The former business secretary said the way the decision to delay was handled was "clumsy", but it was right the situation should be reviewed.
Critics believe the Government has been stung by criticism of the amount of money French energy giant EDF will be paid for generating power from Hinkley - £92.50 per megawatt hour of electricity generated.
It is thought there are also security concerns about the role of the Chinese state - which has a one third share in the project - investing in critical infrastructure in the UK.
The claims came as the boss of EDF said he understands the Government wanting more time to consider plans for a new nuclear power station.
Vincent de Rivaz has written to workers in a bid to reassure them that the £18 billion Hinkley Point project is still "strong" despite the unexpected delay.

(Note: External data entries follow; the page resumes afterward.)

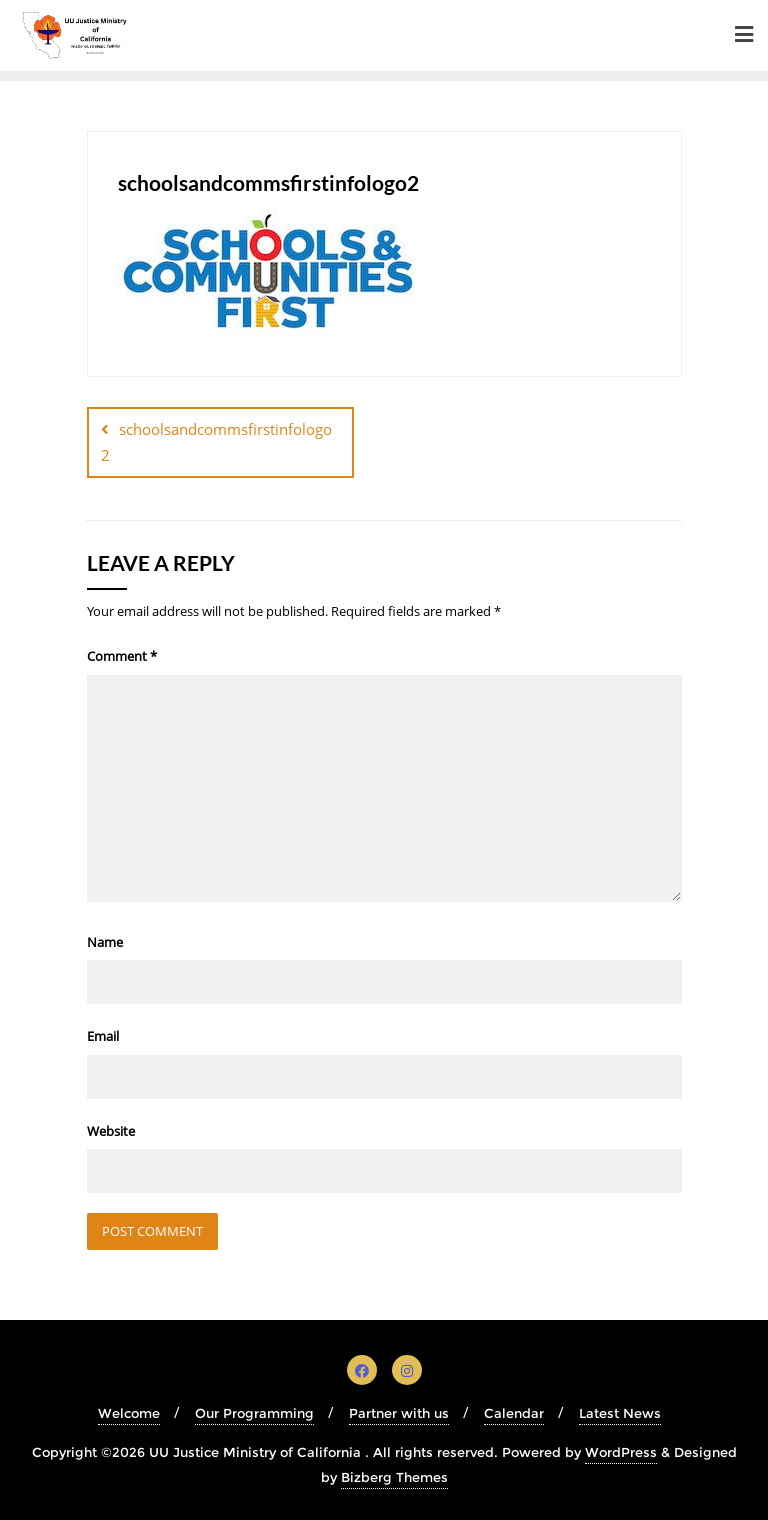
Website (111, 1131)
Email (103, 1036)
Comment (122, 656)
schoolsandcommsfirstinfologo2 (216, 441)
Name (105, 942)
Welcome (129, 1413)
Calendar (514, 1413)
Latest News (620, 1413)
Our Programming (254, 1413)
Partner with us (399, 1413)
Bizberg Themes (394, 1477)
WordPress (621, 1452)
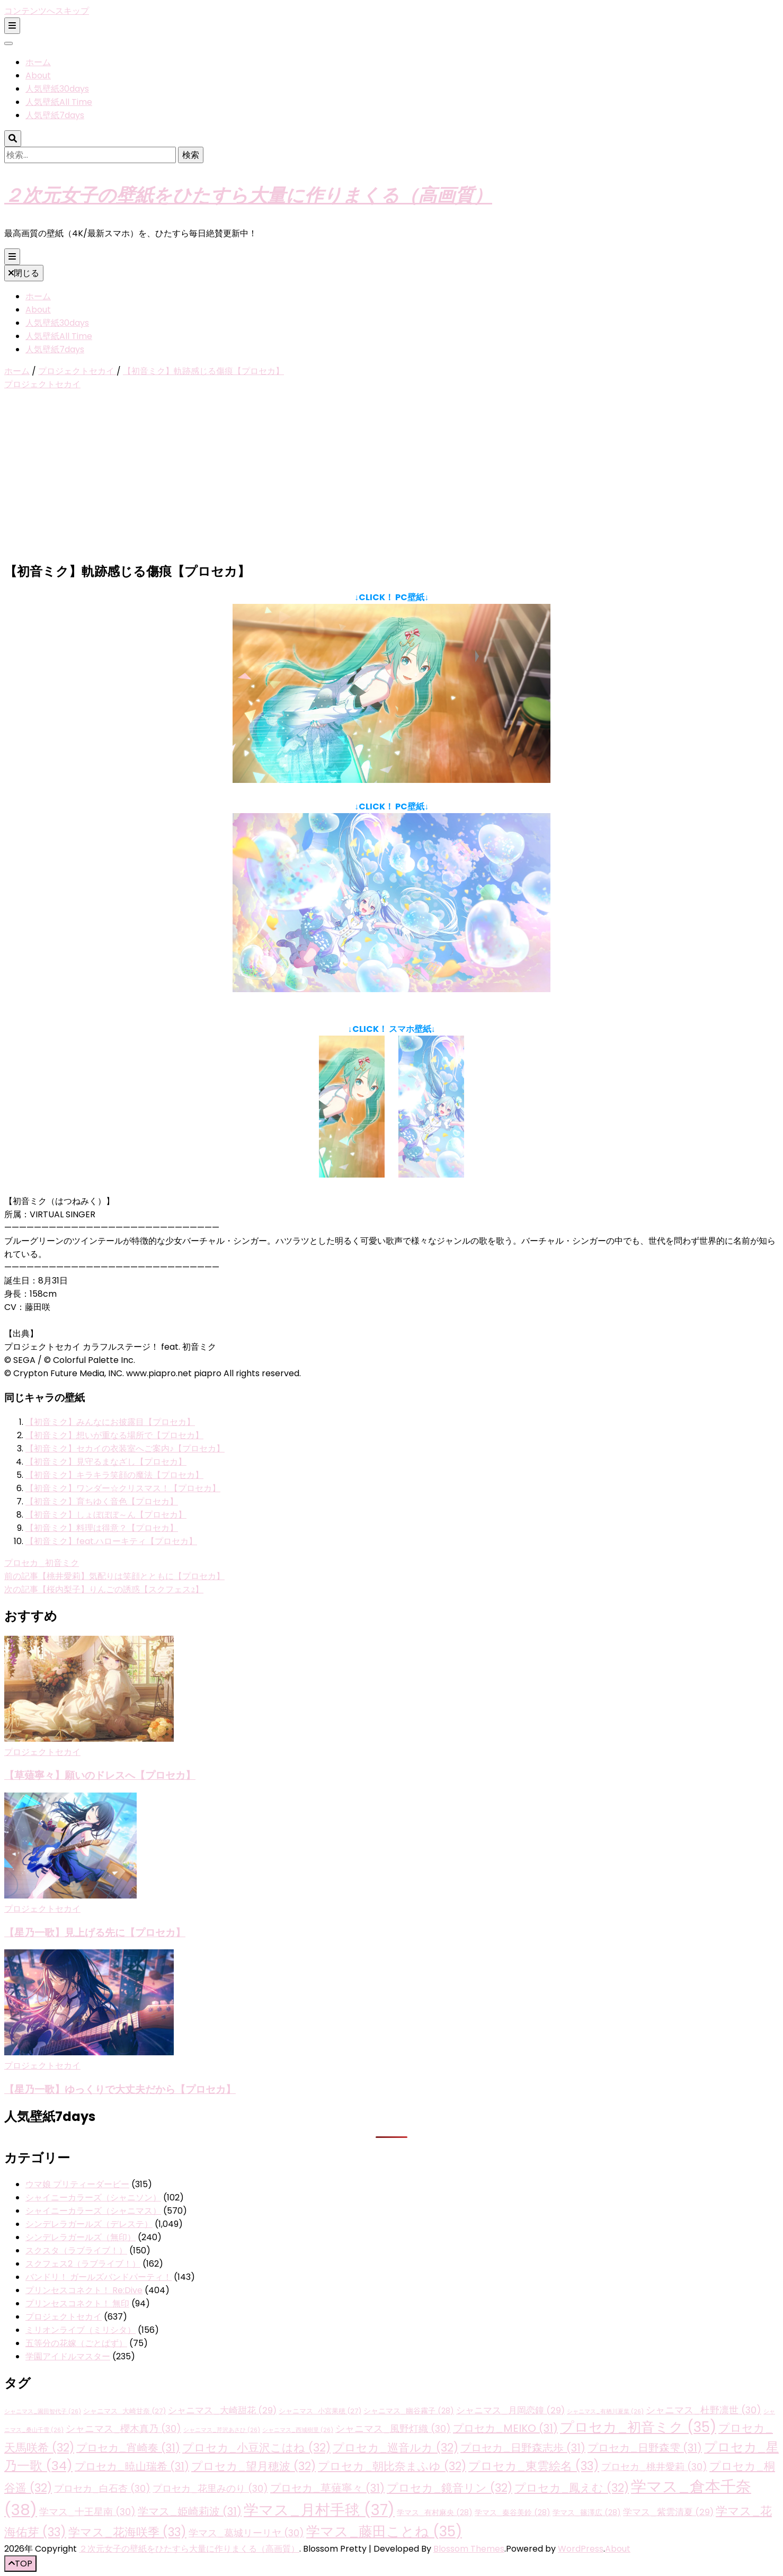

The company's board narrowly voted to give the final go-ahead for the long-delayed project but the Government pulled back from signing the contract saying it would make a decision in the early autumn.
Mr de Rivaz said: "The new Prime Minister has been in post for just 16 days. Her full Cabinet has been in post even fewer.
"We can understand their need to take a little time. We fully respect the Prime Minister's method."
The chief executive said his message was one of confidence and promised the project would deliver high-quality jobs across the country when it was finally built.
"The very good news is that we are ready. The board's decision means that when the Government is ready to go ahead, we are ready too."
Mr de Rivaz said he had met Business and Energy Secretary Greg Clark after the minister announced the Government would "consider carefully" all parts of the project before making a decision.
Mr de Rivaz's letter said: "In April, I asked the project team in Britain and France to 'stay mobilised - keep your motivation high. Remain the professionals you are, committed to the company'.
"We have never stopped the project and the teams kept working so that they could preserve the timetable. On the site we have continued to prepare and develop the site for the construction phase.
"My message today is one of continuity and confidence. The EDF board's decision is a huge achievement and one we should be proud of. Our journey is a long one and there is a further stage. Our job now is to maintain the courage, patience and dedication that have served us so well."
Unions have warned that jobs are at risk, though Government sources insisted the delay had been agreed with the French.
Jason Millett, chief operating officer for major programmes and infrastructure at Mace, a major contractor at Hinkley Point, said the decision to delay had left people "bewildered".
"I think a lot of people were surprised, and probably a little bit bewildered as well," he told the Today programme.
Mr Millett said he was now a bit nervous but expected the Government to go ahead with the deal.
"We are a little bit nervous. You have to remember in the business we do, projects do have ups and downs and there are hurdles. We thought the EDF board decision would be the last hurdle, this is a new hurdle that's been introduced," he said.